A Scalable, Commodity, Data Center Network Architecture May 7, 2009

This paper describes a new method for interconnecting the host computers in a data center network using a fat tree topology and a variety of routing methodologies. This provides much greater aggregate bandwidth than the traditional hierarchical approach.

The main points of this paper were as follows:

  1. The current common data center topology consists of core, aggregation, and edge switches. The problem is that the aggregate bandwidth of what is fundamentally a tree structure is limited by the bandwidth of the root node. This was less of a problem in the past, since it was possible to get core switches which were fast enough to handle the aggregate bandwidth requirements of the hosts, albeit at great cost (expensive, specialized hardware). However, with the push toward 10 GbE hardware, developing a root node which can handle the aggregate bandwidth of thousands of 10 GbE nodes is simply untenable at any cost. Therefore, we need a new approach which can scale to the 10 GbE range. The authors of this paper propose a fat tree topology using simple commodity 10 GbE switches. This provides almost 100% of the ideal bisection bandwidth, while reducing power and cost. This reflects the current trend of aggregating lots of commodity hardware to provide high performance instead of using just a few extremely high-performance systems.
  2. One challenge with the fat tree approach is that, as opposed to the single tree topology previously used, there are multiple possible shortest paths between end hosts. This means that traditional routing protocols are insufficient to allow the netowkr to take full advantage of the bisection bandwidth, since they cannot adapt to the traffic patterns present. In order to solve this problem, the paper presents three different approaches: a two-level static routing table, local flow classification, and global flow scheduling. As we saw in the previous paper, it turns out that managing flows in a global manner provides the greatest performance, since local techniques can cause bottlenecks “beyond the horizon” visible to the local switches. In addition, the power of modern computing hardware means that one centralized node can easily handle the routing requirements of their ideal 27k-host network.
  3. Another advantage of using commodity hardware is that it very easily fits into the current Internet architecture (Ethernet, IP, TCP). This is opposed to specialized products like InfiniBand, which, while able to provide the bandwidth of this approach (incidentally, using a similar fat-tree-based architecture), uses completely different layer 1-4 protocols, making it difficult to map back to the Ethernet/IP/TCP design that we want. Some of the specialized products also require far too much wiring complexity (e.g. the torus found in BlueGene/L and the Cray XT3), which was addressed in detail in this paper, and which this design reduces to a great degree by allowing cables to be grouped to increase the efficiency and simplicity of interconnect runs.
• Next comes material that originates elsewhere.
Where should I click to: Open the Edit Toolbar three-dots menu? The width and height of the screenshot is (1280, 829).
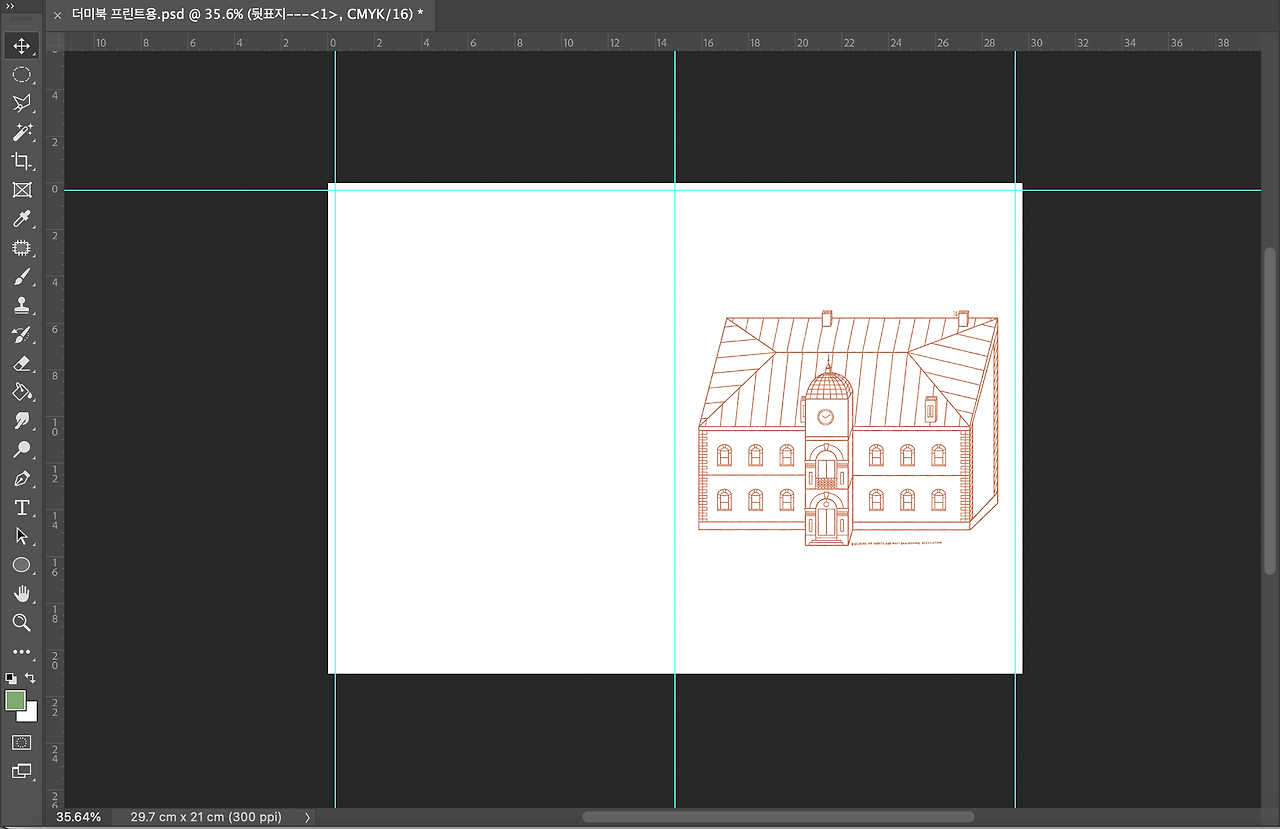21,652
One weakness of this paper is that they did not discuss how to implement a distributed centralized controller. When other parts of the system were so meticulously detailed (e.g. the section on how to wire these pods together in a data center), it seemed like just saying “possibly replicated” was a bit of a weak statement, especially when presenting theoretical results using such a controller. It seems likely that any data center with 27k nodes is going to want some kind of failover or replication support on a centralized controller, and, while this probably will not affect performance, it might, which would make for some interesting experimental results.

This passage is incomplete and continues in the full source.